§ Required action
Scan the data beneath this task and copy each line that includes "computer".
Listed records below:
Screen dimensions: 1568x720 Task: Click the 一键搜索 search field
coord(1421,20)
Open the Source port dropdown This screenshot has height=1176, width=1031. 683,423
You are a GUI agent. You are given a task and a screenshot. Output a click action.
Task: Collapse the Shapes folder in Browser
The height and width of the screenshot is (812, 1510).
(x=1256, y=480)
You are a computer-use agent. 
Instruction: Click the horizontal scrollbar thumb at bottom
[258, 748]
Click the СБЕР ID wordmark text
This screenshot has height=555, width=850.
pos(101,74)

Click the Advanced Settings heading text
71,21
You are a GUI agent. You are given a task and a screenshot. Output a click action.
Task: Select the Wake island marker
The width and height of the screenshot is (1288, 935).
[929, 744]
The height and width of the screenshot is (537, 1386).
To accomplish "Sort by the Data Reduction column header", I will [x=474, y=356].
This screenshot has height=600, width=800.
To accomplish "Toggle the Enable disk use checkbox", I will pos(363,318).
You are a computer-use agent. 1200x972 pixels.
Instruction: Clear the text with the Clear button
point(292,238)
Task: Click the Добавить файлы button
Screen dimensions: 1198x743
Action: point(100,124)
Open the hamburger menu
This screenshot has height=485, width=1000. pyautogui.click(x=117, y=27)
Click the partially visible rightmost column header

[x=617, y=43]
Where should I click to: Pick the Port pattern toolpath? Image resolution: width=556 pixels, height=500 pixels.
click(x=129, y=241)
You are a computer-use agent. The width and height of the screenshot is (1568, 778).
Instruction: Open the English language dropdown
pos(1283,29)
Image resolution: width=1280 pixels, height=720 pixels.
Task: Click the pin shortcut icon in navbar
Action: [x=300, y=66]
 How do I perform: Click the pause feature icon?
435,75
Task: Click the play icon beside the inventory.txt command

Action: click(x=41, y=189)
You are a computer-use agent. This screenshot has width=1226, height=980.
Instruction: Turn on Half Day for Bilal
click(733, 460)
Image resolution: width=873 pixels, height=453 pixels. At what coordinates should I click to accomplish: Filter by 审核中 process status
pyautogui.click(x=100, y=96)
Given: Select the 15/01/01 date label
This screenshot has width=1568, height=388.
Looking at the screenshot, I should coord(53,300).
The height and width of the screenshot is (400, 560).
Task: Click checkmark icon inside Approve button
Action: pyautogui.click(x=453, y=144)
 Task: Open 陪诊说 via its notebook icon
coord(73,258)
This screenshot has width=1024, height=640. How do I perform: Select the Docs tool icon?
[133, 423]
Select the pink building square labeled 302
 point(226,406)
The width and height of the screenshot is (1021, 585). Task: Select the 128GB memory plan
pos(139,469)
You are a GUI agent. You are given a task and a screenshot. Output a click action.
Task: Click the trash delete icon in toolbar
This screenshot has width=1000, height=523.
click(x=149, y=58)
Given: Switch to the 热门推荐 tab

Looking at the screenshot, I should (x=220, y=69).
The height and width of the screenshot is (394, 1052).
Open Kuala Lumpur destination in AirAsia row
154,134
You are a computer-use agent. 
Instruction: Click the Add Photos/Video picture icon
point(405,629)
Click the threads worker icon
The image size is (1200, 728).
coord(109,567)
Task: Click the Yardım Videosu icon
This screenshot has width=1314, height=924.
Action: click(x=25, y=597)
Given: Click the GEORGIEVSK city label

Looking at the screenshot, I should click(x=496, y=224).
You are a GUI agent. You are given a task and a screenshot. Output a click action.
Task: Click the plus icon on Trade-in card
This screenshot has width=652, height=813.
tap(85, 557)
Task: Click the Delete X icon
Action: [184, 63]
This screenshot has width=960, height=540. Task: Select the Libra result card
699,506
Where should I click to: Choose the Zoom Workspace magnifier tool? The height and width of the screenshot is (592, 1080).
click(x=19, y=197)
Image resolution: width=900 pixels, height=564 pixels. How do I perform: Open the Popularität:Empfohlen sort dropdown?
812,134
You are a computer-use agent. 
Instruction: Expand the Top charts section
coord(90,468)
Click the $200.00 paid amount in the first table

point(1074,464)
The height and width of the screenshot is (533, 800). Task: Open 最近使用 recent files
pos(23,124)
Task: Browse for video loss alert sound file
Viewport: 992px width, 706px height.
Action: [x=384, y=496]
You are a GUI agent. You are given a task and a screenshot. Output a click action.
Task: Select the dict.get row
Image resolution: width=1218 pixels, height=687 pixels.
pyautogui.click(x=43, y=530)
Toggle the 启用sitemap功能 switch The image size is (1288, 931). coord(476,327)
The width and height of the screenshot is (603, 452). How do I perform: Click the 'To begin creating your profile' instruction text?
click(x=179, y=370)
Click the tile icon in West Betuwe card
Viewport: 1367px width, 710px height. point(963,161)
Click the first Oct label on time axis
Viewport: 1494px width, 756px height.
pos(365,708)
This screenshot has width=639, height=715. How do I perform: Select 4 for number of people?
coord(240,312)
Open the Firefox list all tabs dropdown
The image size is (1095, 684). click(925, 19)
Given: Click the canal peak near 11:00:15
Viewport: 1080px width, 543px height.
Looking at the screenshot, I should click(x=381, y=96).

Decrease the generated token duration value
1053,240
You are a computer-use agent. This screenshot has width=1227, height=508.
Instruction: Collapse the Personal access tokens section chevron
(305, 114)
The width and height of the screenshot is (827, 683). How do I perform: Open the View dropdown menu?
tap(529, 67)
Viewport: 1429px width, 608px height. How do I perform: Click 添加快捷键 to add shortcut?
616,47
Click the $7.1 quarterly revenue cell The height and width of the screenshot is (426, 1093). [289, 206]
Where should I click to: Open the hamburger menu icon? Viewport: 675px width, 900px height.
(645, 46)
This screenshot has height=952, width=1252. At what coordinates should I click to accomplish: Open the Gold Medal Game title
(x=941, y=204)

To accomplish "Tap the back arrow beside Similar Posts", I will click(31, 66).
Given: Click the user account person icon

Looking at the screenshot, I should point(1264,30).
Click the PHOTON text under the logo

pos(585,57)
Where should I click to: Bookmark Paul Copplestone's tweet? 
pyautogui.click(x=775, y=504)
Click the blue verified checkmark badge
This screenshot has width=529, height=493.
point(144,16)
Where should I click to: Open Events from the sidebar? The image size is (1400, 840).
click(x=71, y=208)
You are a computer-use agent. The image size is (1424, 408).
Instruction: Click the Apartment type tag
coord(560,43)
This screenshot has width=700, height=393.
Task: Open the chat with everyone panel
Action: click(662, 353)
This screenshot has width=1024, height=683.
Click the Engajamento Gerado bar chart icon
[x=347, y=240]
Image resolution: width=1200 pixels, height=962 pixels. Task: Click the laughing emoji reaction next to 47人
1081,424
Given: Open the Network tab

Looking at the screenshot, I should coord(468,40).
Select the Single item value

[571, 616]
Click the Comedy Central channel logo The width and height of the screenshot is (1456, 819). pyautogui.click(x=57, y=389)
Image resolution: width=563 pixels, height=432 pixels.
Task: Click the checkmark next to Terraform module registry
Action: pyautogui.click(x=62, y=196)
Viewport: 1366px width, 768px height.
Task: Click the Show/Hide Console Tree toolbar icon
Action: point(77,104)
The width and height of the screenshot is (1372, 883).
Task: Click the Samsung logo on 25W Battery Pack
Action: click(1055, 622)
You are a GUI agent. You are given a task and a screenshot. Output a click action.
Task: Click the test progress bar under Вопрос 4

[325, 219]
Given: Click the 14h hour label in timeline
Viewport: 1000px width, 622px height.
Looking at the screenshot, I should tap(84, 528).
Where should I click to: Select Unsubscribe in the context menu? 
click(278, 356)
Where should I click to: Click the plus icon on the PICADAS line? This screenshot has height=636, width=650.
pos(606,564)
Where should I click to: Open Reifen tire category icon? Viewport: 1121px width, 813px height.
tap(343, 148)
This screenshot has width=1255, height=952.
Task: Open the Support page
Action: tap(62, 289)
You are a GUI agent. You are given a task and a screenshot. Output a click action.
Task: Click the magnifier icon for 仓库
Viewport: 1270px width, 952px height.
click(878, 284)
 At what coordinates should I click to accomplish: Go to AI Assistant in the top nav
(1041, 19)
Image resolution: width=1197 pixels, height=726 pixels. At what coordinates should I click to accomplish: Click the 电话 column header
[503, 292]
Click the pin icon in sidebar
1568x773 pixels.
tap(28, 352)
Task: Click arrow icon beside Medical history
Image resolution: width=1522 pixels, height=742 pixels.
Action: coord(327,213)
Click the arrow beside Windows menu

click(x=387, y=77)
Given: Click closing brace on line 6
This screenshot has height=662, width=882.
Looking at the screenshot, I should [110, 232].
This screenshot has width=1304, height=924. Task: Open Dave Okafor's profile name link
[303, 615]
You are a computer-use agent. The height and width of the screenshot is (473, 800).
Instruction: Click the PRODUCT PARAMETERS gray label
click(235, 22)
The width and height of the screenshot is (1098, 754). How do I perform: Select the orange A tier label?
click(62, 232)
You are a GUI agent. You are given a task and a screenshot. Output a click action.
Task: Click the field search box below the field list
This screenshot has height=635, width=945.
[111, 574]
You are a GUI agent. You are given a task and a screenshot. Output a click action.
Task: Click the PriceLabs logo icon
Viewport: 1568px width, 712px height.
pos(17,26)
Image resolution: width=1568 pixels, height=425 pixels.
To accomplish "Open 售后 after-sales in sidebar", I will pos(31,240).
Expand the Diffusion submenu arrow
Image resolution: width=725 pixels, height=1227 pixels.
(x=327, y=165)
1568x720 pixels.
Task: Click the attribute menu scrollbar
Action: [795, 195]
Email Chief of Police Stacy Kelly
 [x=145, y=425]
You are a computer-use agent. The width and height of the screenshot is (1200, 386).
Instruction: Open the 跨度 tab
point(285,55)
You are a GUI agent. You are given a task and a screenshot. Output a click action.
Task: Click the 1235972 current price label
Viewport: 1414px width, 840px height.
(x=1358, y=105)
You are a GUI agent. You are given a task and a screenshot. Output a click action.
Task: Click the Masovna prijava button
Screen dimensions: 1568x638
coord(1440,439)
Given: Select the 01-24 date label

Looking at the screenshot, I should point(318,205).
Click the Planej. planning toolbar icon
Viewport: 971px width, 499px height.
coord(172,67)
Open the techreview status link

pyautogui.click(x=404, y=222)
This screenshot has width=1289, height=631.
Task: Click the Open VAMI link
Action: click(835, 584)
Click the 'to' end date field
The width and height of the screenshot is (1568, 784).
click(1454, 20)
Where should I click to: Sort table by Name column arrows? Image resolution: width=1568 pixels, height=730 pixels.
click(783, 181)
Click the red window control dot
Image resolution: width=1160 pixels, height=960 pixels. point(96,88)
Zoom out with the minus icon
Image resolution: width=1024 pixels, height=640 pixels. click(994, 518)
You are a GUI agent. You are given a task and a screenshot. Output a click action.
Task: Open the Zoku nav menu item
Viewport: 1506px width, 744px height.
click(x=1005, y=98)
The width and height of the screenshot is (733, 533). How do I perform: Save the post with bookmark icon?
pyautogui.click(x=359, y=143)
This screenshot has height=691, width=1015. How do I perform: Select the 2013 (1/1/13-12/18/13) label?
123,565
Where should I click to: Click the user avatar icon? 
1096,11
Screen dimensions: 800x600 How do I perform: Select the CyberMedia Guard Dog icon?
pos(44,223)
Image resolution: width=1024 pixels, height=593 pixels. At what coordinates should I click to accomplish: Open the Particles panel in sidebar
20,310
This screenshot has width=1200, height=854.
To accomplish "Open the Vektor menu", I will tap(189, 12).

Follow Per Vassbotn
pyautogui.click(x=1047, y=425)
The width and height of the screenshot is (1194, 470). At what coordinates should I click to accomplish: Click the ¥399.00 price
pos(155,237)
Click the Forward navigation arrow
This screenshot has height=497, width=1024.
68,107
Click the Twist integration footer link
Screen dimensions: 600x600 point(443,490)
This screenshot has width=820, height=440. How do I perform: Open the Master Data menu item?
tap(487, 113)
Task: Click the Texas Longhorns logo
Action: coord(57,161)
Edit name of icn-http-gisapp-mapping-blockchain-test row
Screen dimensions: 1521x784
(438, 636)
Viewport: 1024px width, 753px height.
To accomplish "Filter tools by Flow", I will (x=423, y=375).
End of Listed records.
§ Finished task
You are a computer-use agent. 
You are a computer-use agent. 1200x972 pixels.
You are a computer-use agent. The width and height of the screenshot is (1568, 778).
You are a computer-use agent. This screenshot has width=1226, height=980.
You are a computer-use agent. 
You are a computer-use agent. 
You are a computer-use agent. This screenshot has width=1227, height=508.
You are a computer-use agent. The image size is (1424, 408).
You are a computer-use agent. The height and width of the screenshot is (473, 800).
You are a computer-use agent. The width and height of the screenshot is (1200, 386).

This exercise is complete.